Alla vigilia della chiusura dell’impianti del cracking di Marghera, annunciato un anno fa da ENI e il cui inizio è previsto per l’8 maggio prossimo, la convocazione al tavolo del Mise di Eni, proprietaria dell’impianto e  colosso della chimica italiana partecipato al 30% dallo Stato, non è più differibile.

Così Massimo Zanirato, segretario provinciale Uil Ferrara ieri, in prefettura ha sintetizzato la posizione dei sindacati e delle maestranze come misura immediata e necessaria per impedire le conseguenze più rovinose per il petrolchimico ferrarese.

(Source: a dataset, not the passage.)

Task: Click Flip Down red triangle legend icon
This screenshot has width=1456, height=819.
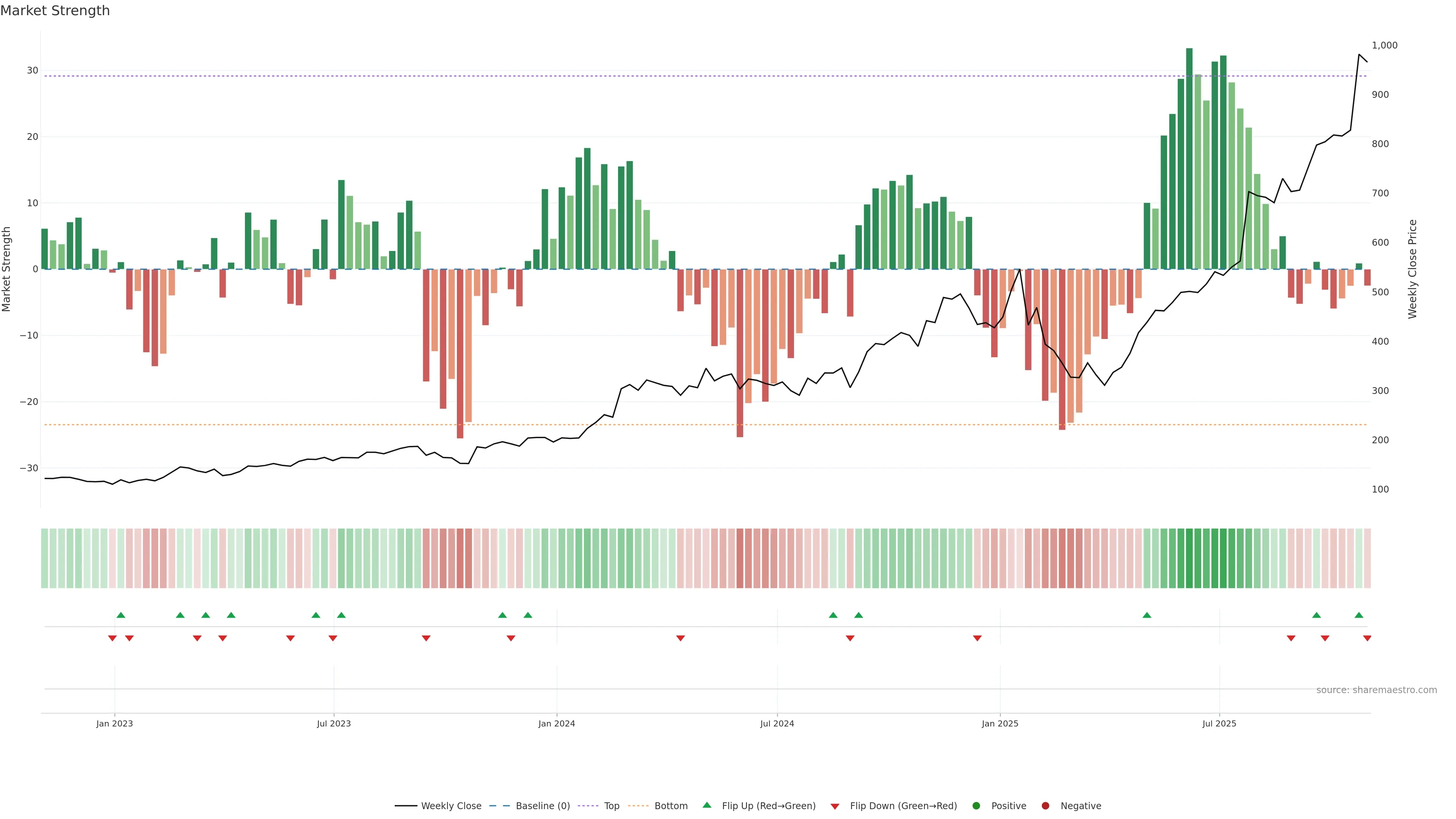Action: point(835,806)
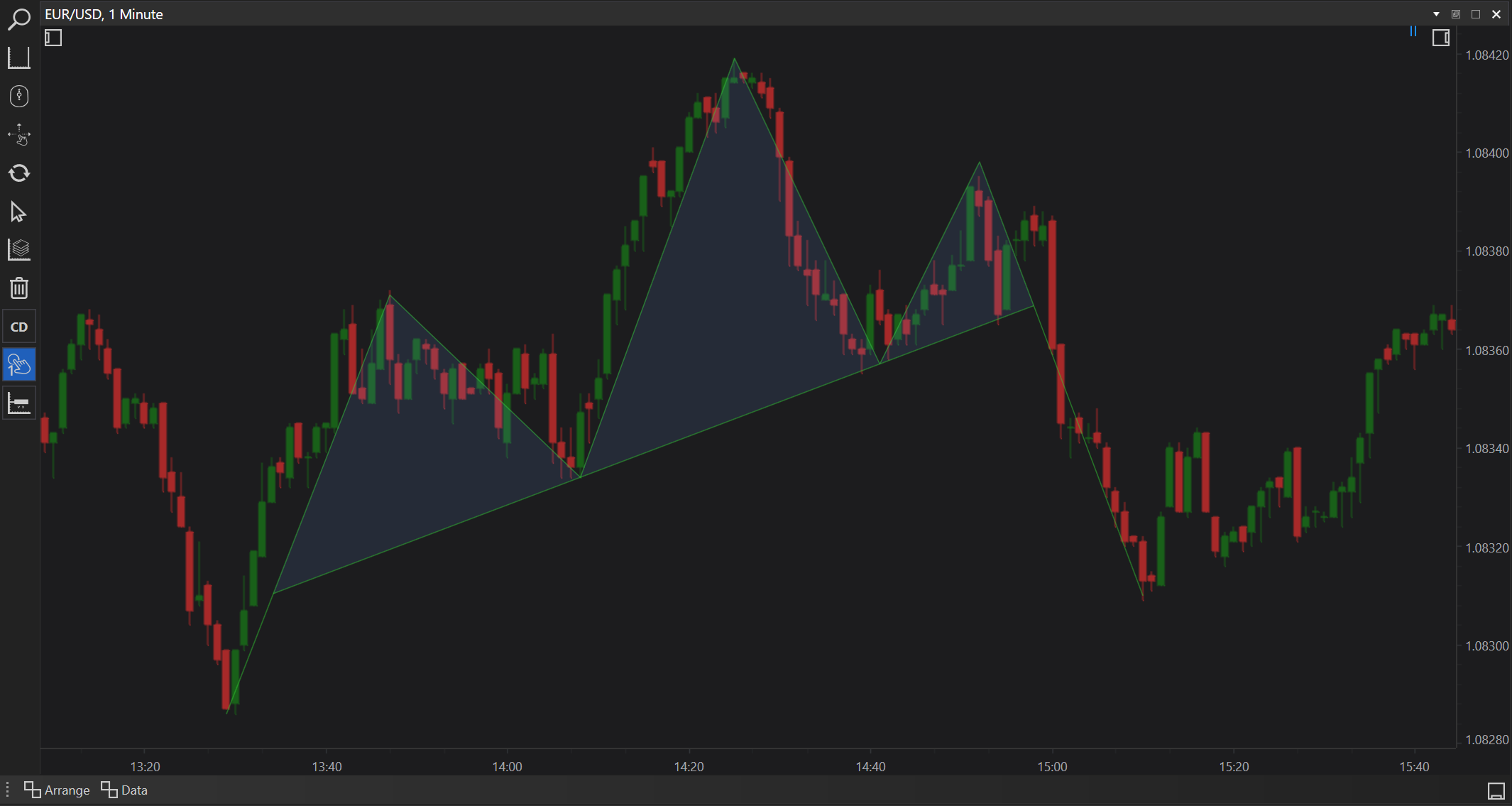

Come da tempo i sindacati denunciano, la chiusura dell’impianti di Marghera  interrompendo la fornitura di materie prime utilizzate nella produzione della plastica nei poli della chimica di  Ferrara Mantova e Ravenna, oltre a mettere in crisi questi siti, espone  a rischi gravissimi l’intero sistema produttivo dell’area padana: un quadrilatero strategico della chimica italiana di base che chiama in causa tre regioni per la miriade di imprese delle filiere basate sulla plastica  da idrocarburi nei comparti del tessile, del biomedicale, dell’automotiv, oltre che delle ricerche del Centro all’interno del Petrolchimico

Non  si puo pensare, è stato detto nel corso dell’incontro,  che l’alternativa, da tutti i lavoratori condivisa e  auspicabile,  possa essere oggi  la transizione ecologica in capo al PNRR, perché questa richiede tempi e investimenti che lascerebbero  comunque scoperta la produzione di monomeri,  necessari al petrolchimico ferrarese. In più , come sottolineato dai sindacalisti, oltre alla chiusura voluta da Eni l’impianto di Porto Marghera è, comunque, destinato a sospendere entro settembre la propria attività per mancanza degli interventi necessari a ridurne l’impatto ambientale

Sulla transizione ecologica come unica alternativa all’attuale produzione della plastica, con la conseguente conversione dell’Italia  alla sola Chimica verde , la chimica cosiddetta pulita, resta, comunque, hanno concordato senatori e sindacalisti, un’utopia che metterebbe il Paese alle dipendenze esterne anche in questo settore. La posta in gioco è sia di politica industriale e di posizionamento dell’Italia nella Chimica mondiale sia di strategie di business di  ENI che, continuano i sindacalisti, non solo ha disatteso il piano industriale sul fronte dell’ammodernamento  degli impianti di  Marghera,  ma non ha neppure provveduto a fare contratti commerciali di fornitura dei monomeri  da altre fonti.

“Siamo qui – ha detto Paola Boldrini non solo per conoscere la situazione, ma per promuovere l’ intervento politico necessario per salvare il petrolchimico ferrarese e mettere in chiaro contestualmente la volontà e la direzioni di politica industriale di Eni e del Paese”.